[Request]: Please render the data as a numbered list, beginning at the line that contains "This screenshot has height=549, width=1568." and stopping after the line that contains "actions menu for". Skip blank lines and leave the pictures out.

[Input records]:
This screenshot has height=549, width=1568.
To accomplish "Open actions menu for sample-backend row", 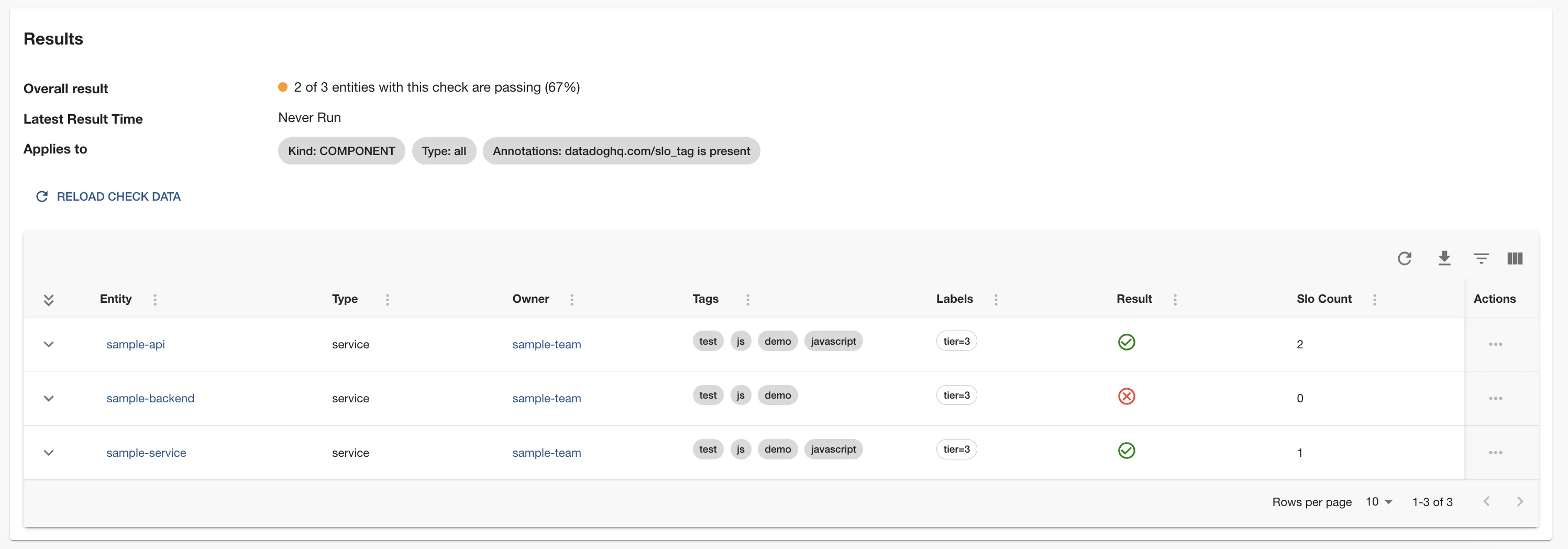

==

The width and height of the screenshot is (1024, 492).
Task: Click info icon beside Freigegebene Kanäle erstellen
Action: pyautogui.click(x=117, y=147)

[Reply]:
1. This screenshot has height=549, width=1568.
2. To accomplish "Open actions menu for sample-backend row", 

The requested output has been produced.